▶ [Exercise prompt]: Transcribe each of the lines below without alteration, preserving every character, number, and line break.
— START OF Input —
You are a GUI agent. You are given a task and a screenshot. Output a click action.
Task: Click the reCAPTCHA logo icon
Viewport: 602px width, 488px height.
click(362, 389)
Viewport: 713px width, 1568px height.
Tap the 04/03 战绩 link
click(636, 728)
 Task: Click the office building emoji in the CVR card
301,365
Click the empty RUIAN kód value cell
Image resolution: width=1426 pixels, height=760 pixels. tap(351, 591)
— END OF Input —
▶ [Task output]:
You are a GUI agent. You are given a task and a screenshot. Output a click action.
Task: Click the reCAPTCHA logo icon
Viewport: 602px width, 488px height.
click(362, 389)
Viewport: 713px width, 1568px height.
Tap the 04/03 战绩 link
click(636, 728)
 Task: Click the office building emoji in the CVR card
301,365
Click the empty RUIAN kód value cell
Image resolution: width=1426 pixels, height=760 pixels. tap(351, 591)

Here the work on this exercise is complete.